Parmi les traditions spirituelles du monde, l'une des plus anciennes et des plus importantes est celle que nous connaissons sous le nom de bouddhisme, la tradition provenant de la vie et de l'enseignement du Bouddha, Gautama, un maître indien dont les vibrations de l'extraordinaire dynamisme spirituel n'ont pas seulement électrisé le Nord-Est de l'Inde il y a 2.500 ans, mais se sont ensuite propagées dans toute l'Asie et au-delà. Comme d'autres traditions, le bouddhisme possède son propre système et son point de départ distinctif. Le système du bouddhisme est ce qui est connu sous le nom de « Dharma », un mot sanskrit qui signifie, dans ce contexte, « doctrine » ou « enseignement », et qui connote la totalité des visions pénétrantes et des expériences conduisant à la réalisation de l'Éveil ou de la Bouddhéité. Son point de départ est l'esprit.

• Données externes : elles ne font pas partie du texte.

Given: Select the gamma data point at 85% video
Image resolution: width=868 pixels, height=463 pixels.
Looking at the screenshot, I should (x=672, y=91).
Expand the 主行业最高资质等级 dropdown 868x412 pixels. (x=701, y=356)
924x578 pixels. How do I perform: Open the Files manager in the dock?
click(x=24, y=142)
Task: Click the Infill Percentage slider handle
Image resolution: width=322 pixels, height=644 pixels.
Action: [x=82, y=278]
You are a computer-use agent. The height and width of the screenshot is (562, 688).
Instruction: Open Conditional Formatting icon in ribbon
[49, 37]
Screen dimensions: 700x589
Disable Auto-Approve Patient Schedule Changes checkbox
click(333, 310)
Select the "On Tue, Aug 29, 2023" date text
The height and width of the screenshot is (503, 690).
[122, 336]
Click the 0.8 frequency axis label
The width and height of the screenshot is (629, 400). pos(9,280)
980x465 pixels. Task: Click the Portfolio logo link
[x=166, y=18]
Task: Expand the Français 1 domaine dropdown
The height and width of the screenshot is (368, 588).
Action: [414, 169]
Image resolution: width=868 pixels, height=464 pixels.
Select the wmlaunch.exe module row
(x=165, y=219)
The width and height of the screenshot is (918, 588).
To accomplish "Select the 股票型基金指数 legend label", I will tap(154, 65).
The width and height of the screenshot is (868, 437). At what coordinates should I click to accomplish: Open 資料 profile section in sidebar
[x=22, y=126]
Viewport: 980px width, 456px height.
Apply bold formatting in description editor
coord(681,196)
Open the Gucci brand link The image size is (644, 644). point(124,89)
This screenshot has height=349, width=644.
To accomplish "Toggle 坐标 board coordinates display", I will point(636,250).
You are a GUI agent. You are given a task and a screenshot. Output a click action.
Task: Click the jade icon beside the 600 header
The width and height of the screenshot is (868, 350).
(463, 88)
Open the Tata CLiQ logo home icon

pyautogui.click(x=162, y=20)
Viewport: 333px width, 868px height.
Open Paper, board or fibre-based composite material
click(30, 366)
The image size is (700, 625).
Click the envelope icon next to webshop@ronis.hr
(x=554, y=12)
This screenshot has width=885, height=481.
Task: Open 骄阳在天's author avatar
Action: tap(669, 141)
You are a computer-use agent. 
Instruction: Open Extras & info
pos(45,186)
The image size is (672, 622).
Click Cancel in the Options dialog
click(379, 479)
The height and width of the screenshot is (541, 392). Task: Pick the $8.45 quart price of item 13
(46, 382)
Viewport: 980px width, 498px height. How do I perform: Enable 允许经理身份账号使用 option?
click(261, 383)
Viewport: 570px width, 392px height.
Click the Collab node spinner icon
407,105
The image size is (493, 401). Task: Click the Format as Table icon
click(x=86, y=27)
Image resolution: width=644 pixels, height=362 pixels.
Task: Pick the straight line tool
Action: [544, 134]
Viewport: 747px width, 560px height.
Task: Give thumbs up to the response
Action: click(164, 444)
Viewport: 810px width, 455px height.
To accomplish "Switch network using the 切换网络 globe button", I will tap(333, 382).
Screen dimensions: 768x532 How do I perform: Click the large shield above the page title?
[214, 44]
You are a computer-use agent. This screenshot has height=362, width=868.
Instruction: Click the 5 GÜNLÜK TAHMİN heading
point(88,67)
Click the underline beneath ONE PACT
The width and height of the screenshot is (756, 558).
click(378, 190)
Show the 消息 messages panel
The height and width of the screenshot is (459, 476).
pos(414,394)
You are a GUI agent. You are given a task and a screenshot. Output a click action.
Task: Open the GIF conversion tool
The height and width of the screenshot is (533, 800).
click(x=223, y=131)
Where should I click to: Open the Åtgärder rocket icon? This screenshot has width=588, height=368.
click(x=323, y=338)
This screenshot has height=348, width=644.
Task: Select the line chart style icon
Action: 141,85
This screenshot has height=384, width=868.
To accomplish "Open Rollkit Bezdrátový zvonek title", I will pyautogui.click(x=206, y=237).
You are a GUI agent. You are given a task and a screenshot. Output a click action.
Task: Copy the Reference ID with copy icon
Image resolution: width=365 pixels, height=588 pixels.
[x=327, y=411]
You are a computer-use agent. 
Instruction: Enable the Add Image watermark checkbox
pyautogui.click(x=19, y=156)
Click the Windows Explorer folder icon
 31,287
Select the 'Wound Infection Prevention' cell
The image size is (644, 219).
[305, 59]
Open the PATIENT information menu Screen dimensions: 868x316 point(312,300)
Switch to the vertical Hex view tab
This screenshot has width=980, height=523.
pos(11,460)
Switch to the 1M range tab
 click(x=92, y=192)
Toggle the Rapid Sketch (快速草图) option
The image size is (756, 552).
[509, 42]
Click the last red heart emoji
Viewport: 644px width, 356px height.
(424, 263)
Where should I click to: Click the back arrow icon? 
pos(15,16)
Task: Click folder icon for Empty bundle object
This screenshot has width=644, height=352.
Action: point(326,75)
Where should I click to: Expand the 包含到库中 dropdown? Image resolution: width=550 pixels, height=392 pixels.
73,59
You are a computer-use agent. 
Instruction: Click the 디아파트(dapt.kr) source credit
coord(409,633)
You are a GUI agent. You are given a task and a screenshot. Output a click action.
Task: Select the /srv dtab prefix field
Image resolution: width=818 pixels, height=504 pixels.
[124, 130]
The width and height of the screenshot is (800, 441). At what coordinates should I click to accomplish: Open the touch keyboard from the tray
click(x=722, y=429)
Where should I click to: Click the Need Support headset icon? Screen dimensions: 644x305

Que l'esprit, et rien d'autre, soit le point de départ, est illustré par deux citations provenant des deux développements qui sont parfois regardés les comme les plus antithétiques, pour ne pas dire mutuellement exclusifs, de tout le bouddhisme: le Théravada et le Zen. Selon les deux premiers vers du Dhammapada, une ancienne collection d'aphorismes métriques du canon en pâli des Théravâdins : « Les états mentaux malsains sont précédés par l'esprit, dirigés par l'esprit, et composés d'esprit. Si quelqu'un parle ou agit avec un esprit impur, la souffrance le suit, tout comme la roue de la charrette suit le sabot du bœuf. Les états mentaux sains sont précédés par l'esprit, dirigés par l'esprit, et composés d'esprit. Si quelqu'un parle ou agit avec un esprit pur, le bonheur le suit, tout comme son ombre le suit ». La citation zen est peut-être plus catégorique encore. Dans une stance qui fit son apparition en Chine au temps de la dynastie Tchang, le Zen lui-même, qui dit transmettre de génération de disciples en génération de disciples le cœur même de l'expérience spirituelle du Bouddha, est brièvement décrit ainsi :
Une transmission spéciale, hors des Écritures.
Ne dépendant pas des mots ni des lettres.
Pointant directement vers l'esprit.
Voyant dans notre propre nature et réalisant la Bouddhéité.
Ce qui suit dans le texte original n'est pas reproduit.